* 本文
ハイビーム運転推奨は歩行者に優しくないの話し

 警視庁がまとめた、歩行者が夜間に道路を横断中、車にはねられた昨年1年間の全国の死亡事故625件のうち、96%の車のライトがロービームだったこと、今年の秋の全国交通安全運動の重点項目として夜間運転はハイビーム使用を呼びかけるとしています。運転者としては、ハイビームの方が100㍍先ぐらいまで見え、扇形に視界が良くなりますから、歩行者の発見も早くなるし、運転しやすいことはその通りで、事故も少なくなるかも知れません。でも、なんで多くの人が、ロービームで乗るかを考えたならもっと他の方法で提案すべきだと思うのです。それは、歩行者にしてみれば、ハイビームで照らされることと、ロービームで照らし出されることの違いがどんなに大きいか考慮されていないと思うからです。大人でも、ハイビームの光源は、丁度真っ正面に近く、歩行者には眩しいというだけで無く全く見えず、つい手をかざしたくなりますし、全く見えない光の向こうに対しての大きな不安が発生します。照らし出されているという不安と共に、車からの威圧感まで感じるものです。また、ハイビームの光は運転者同士でも、直線なら少し前にロービームに変えますが、曲がったすぐにハイビームに出合うと一瞬道路が見えずヒャツトしてしまいます。ハイビーム運転は、過去からも論議されたことでもありますが、多くの人がロービームで運転するのはそれなりの論拠があると思うのです。

 実際に町中では、対向車があり、ハイビームにしたりロービームにしたりをすることは困難です。逆にハイビームやロービームを行っていると、何かの合図か、自分の車がハイビームになっている事で注意されているのかと思うのが一般的な心情だと思うのです。夜間の死亡事故625件中、ロービームの時が597件を分析し、ハイビームだったら防げたのではないかと考えるのも一つの考えだと思うのですが、それだからハイビーム運転を推奨するというのは違うと思うのです。逆に眩しくて起きる事故や切り替え操作による事故の危険の方が増えると思われます。自動車事故の基本は、自動車より人間の方が弱いと言う事につきるのですから、強い自動車が止まることが事故防止の基本だと思うのです。つまり、早めに止まる車を推奨することの方が運転者に期待するより重要な時代に入ってきたと思うのです。

* 設問
1: 本文のうち「実際に町中では」で始まる段落を、主な事実を残して短く書き直しなさい。
2: 本文の内容を二文で要約しなさい。
3: 本文の「ハイビーム運転推奨は歩行者に優しくないの話し」から「りの論拠があると思うのです。」までを、そのまま書き写しなさい。

* 検討する記録

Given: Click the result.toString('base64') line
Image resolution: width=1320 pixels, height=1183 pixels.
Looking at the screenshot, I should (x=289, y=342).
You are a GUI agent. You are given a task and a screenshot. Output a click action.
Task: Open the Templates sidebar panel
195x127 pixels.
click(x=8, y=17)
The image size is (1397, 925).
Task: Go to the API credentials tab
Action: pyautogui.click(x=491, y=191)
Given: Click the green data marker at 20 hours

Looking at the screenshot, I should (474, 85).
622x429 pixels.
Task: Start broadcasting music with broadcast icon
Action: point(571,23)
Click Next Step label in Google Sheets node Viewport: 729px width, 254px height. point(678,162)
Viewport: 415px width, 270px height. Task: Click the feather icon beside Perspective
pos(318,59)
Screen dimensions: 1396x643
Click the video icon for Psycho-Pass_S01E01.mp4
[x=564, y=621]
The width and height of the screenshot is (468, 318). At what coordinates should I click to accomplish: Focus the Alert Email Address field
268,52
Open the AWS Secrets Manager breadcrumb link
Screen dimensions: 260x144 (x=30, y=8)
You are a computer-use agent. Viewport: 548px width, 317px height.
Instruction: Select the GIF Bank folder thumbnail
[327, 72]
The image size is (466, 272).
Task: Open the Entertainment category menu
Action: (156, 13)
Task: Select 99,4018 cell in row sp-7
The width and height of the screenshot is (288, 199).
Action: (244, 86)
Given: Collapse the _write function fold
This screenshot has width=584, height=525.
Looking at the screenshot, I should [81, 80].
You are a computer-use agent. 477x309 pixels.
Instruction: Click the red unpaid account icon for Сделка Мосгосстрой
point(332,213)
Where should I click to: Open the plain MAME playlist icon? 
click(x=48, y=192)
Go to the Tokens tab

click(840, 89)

* 解答
1: 町中には対向車があり、ハイビームとロービームを切り替えるのは難しい。切り替えると、何かの合図か、自分の車がハイビームだと注意されているのかと受け取られやすい。夜間の死亡事故625件中597件がロービームだったことから、ハイビームなら防げたと考えるのは一つの考えだが、それを理由にハイビーム運転を推奨するのは違う。むしろ眩しさや切り替え操作による事故の危険が増える。人間は自動車より弱いので、強い自動車が止まることが事故防止の基本であり、早めに止まる車を推奨する方が運転者に期待するより重要な時代に入っている。

2: 夜間に道路を横断中の歩行者がはねられた死亡事故の96%で車のライトがロービームだったことから夜間のハイビーム使用が呼びかけられているが、筆者は、ハイビームが歩行者に眩しさや不安、威圧感を与え、眩しさや切り替え操作による事故の危険も増えると考えている。事故防止の基本は強い自動車が止まることであり、早めに止まる車を推奨する方が運転者に期待するより重要だと述べている。

3:
ハイビーム運転推奨は歩行者に優しくないの話し

 警視庁がまとめた、歩行者が夜間に道路を横断中、車にはねられた昨年1年間の全国の死亡事故625件のうち、96%の車のライトがロービームだったこと、今年の秋の全国交通安全運動の重点項目として夜間運転はハイビーム使用を呼びかけるとしています。運転者としては、ハイビームの方が100㍍先ぐらいまで見え、扇形に視界が良くなりますから、歩行者の発見も早くなるし、運転しやすいことはその通りで、事故も少なくなるかも知れません。でも、なんで多くの人が、ロービームで乗るかを考えたならもっと他の方法で提案すべきだと思うのです。それは、歩行者にしてみれば、ハイビームで照らされることと、ロービームで照らし出されることの違いがどんなに大きいか考慮されていないと思うからです。大人でも、ハイビームの光源は、丁度真っ正面に近く、歩行者には眩しいというだけで無く全く見えず、つい手をかざしたくなりますし、全く見えない光の向こうに対しての大きな不安が発生します。照らし出されているという不安と共に、車からの威圧感まで感じるものです。また、ハイビームの光は運転者同士でも、直線なら少し前にロービームに変えますが、曲がったすぐにハイビームに出合うと一瞬道路が見えずヒャツトしてしまいます。ハイビーム運転は、過去からも論議されたことでもありますが、多くの人がロービームで運転するのはそれなりの論拠があると思うのです。